Short problem
Present every line of the entries below as a Markdown table with the columns "No." and "Line", skipping blank lines and leaving out the pictures.

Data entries
▬▬▬▬▬▬

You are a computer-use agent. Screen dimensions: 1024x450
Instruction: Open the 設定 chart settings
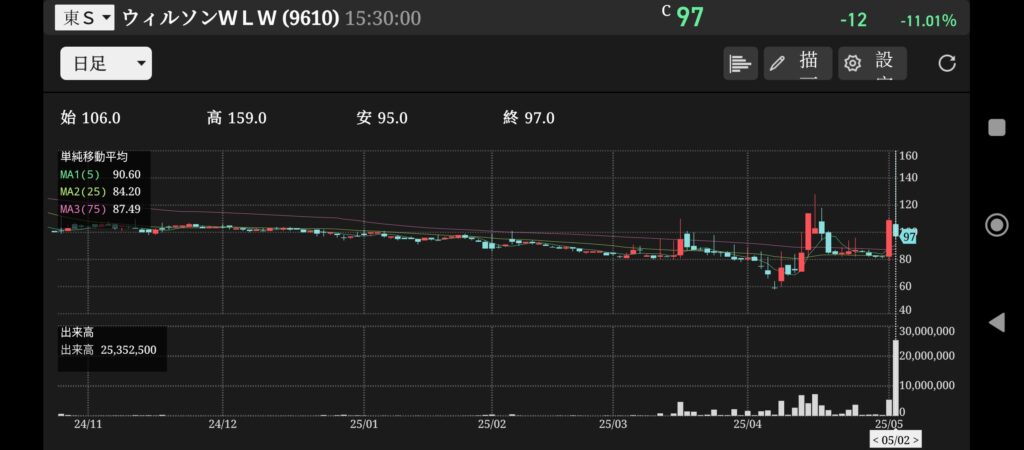click(x=872, y=63)
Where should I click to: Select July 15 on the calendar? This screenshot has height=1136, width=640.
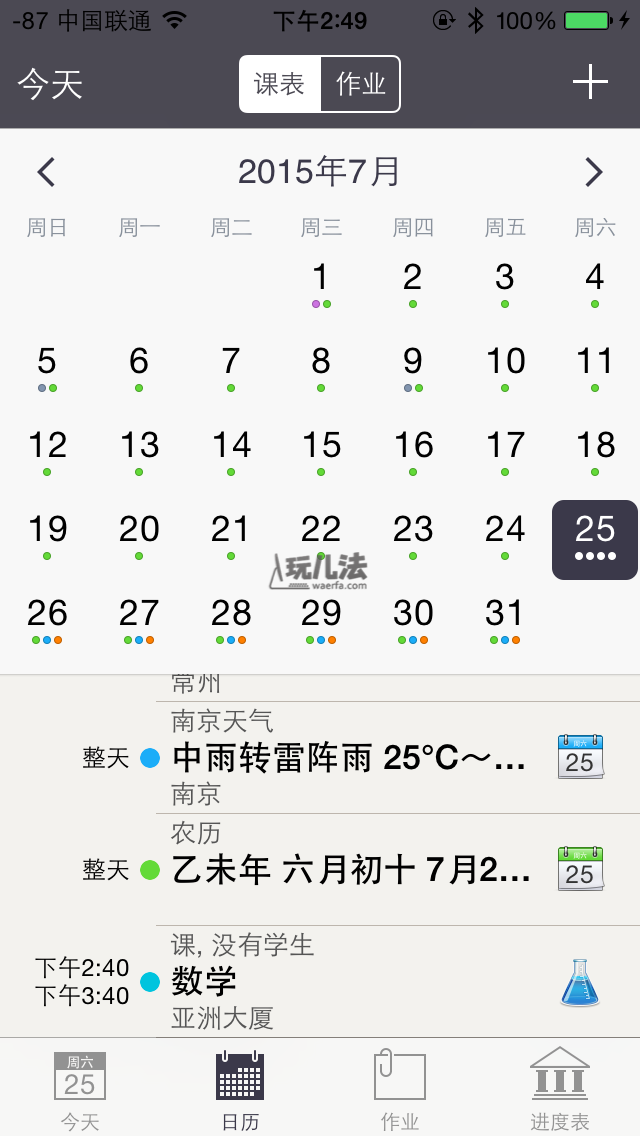pos(321,450)
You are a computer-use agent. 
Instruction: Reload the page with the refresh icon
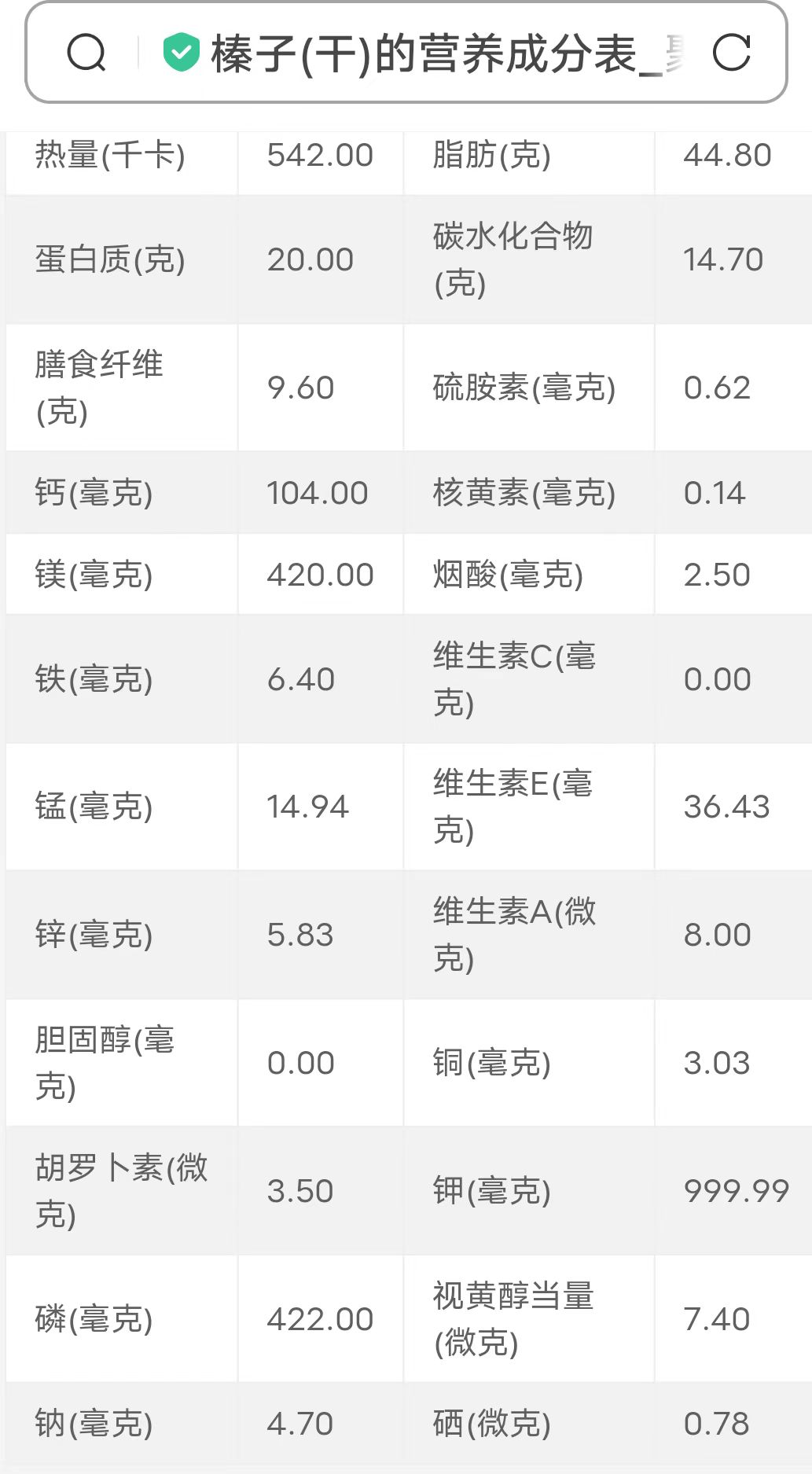pyautogui.click(x=731, y=53)
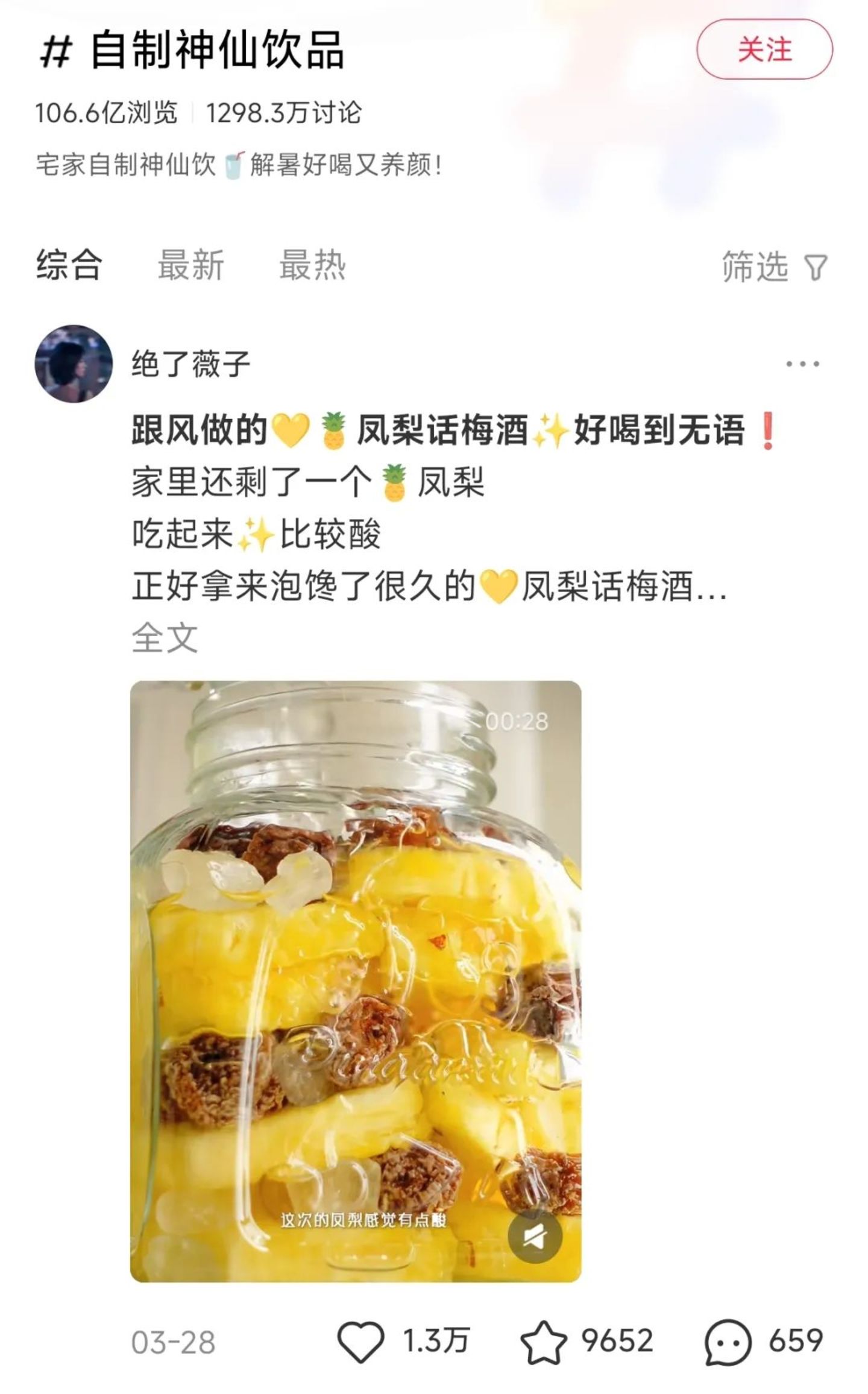
Task: Select the 综合 tab
Action: coord(69,265)
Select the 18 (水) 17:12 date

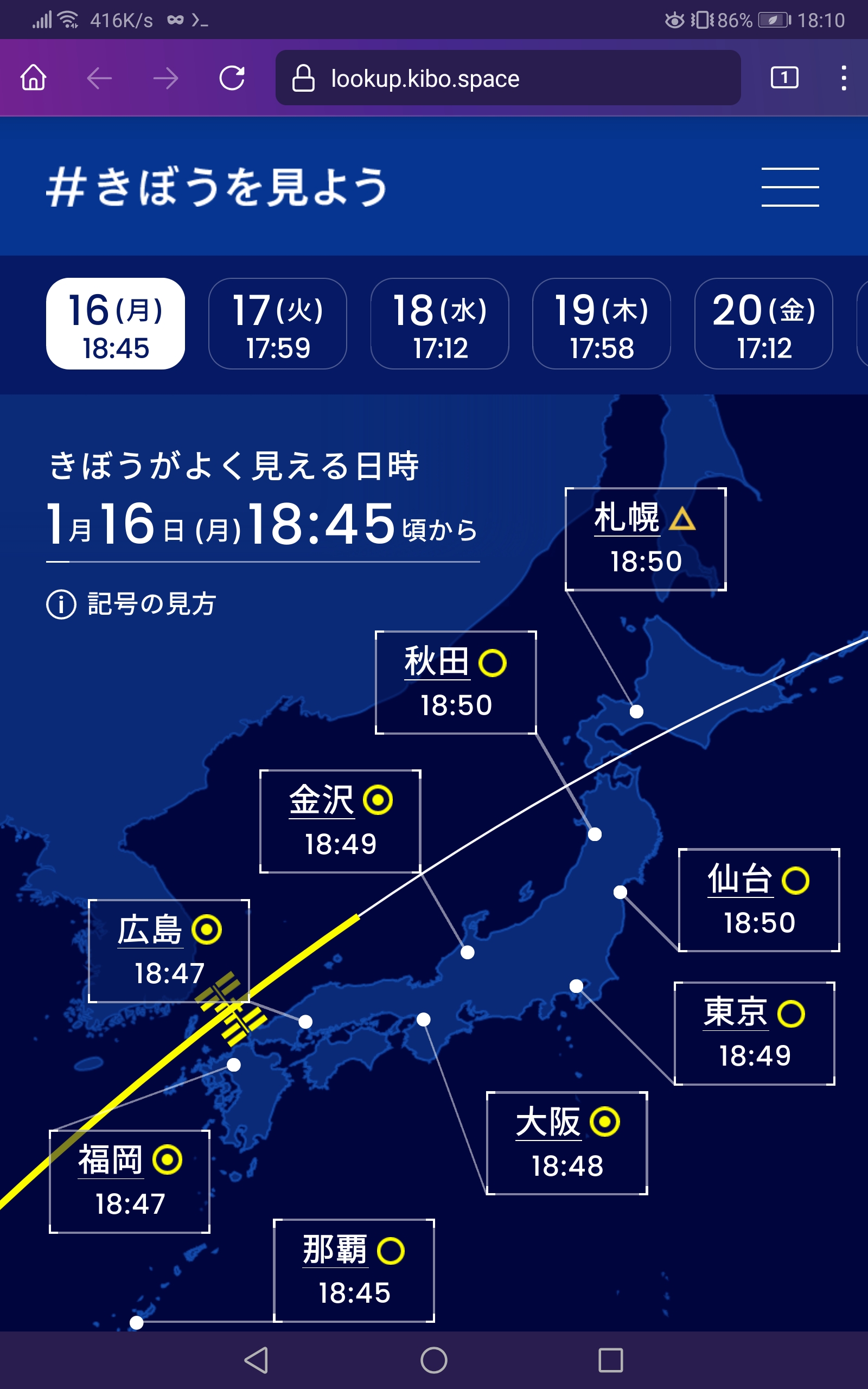coord(440,324)
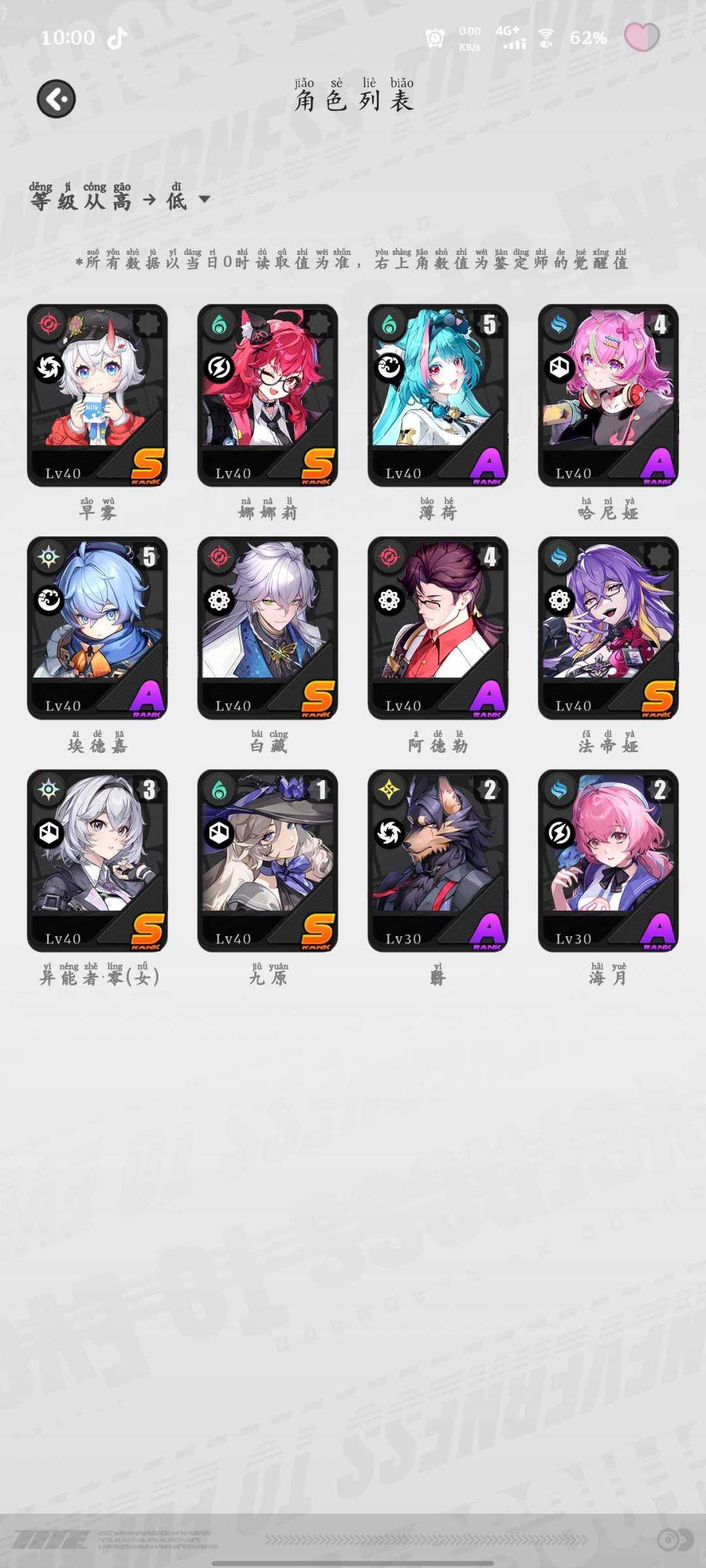This screenshot has width=706, height=1568.
Task: View 哈尼娅 character details
Action: [608, 395]
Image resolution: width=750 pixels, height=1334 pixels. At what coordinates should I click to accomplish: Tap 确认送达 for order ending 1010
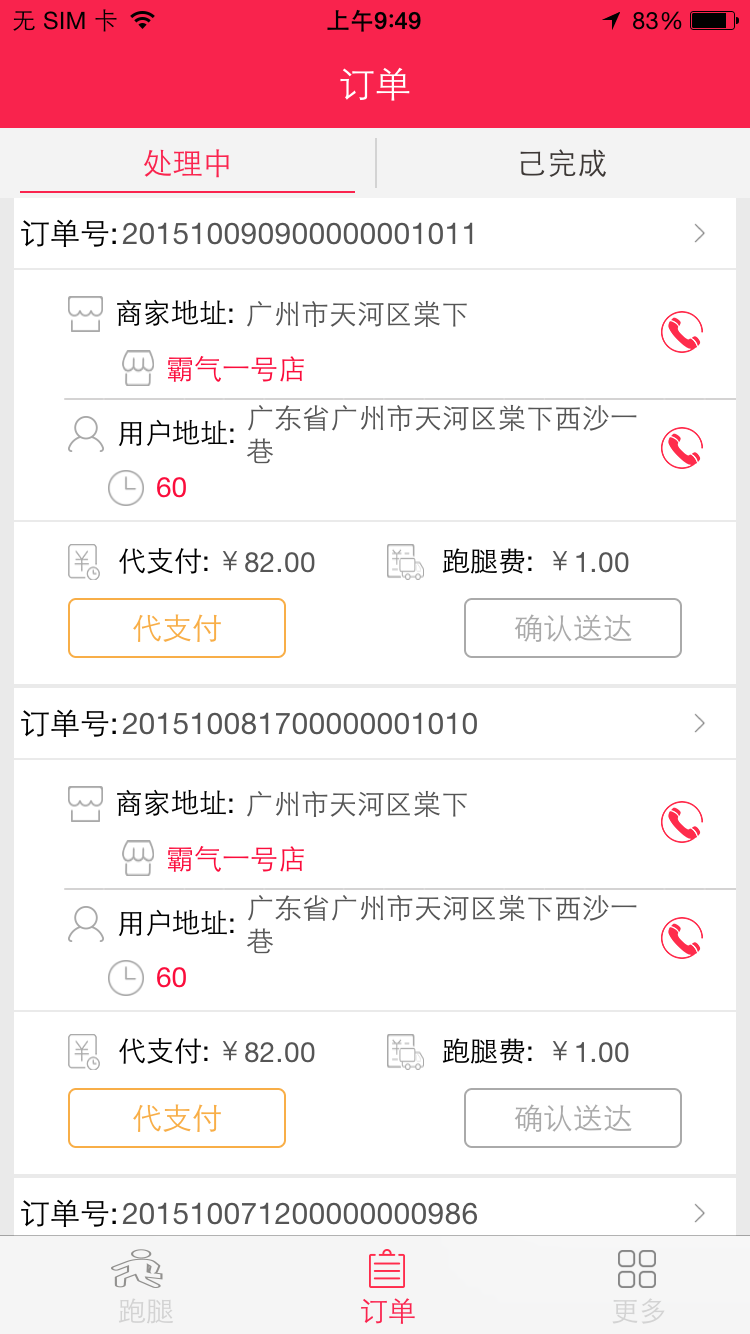click(573, 1118)
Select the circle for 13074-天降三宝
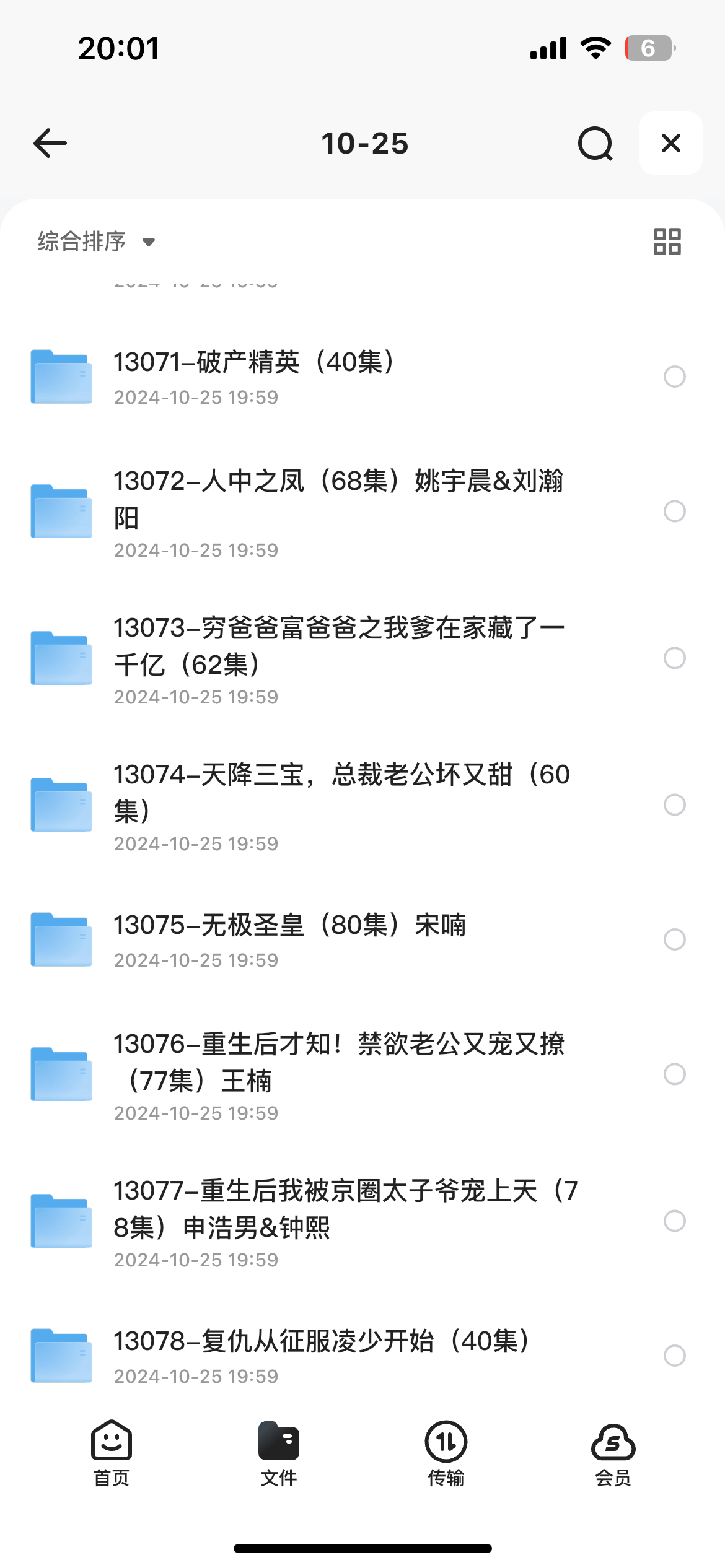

▬▬▬▬▬▬

Response
| No. | Line |
|---|---|
| 1 | You are a computer-use agent. Screen dimensions: 1024x450 |
| 2 | Instruction: Open the 設定 chart settings |
| 3 | click(x=872, y=63) |
| 4 | Where should I click to: Select July 15 on the calendar? This screenshot has height=1136, width=640. |
| 5 | pos(321,450) |
| 6 | You are a computer-use agent.  |
| 7 | Instruction: Reload the page with the refresh icon |
| 8 | pyautogui.click(x=731, y=53) |
| 9 | Task: Select the 综合 tab |
| 10 | Action: coord(69,265) |
| 11 | Select the 18 (水) 17:12 date |
| 12 | coord(440,324) |
| 13 | This screenshot has width=706, height=1568. |
| 14 | Task: View 哈尼娅 character details |
| 15 | Action: [608, 395] |
| 16 | Image resolution: width=750 pixels, height=1334 pixels. At what coordinates should I click to accomplish: Tap 确认送达 for order ending 1010 |
| 17 | click(573, 1118) |
| 18 | Select the circle for 13074-天降三宝 |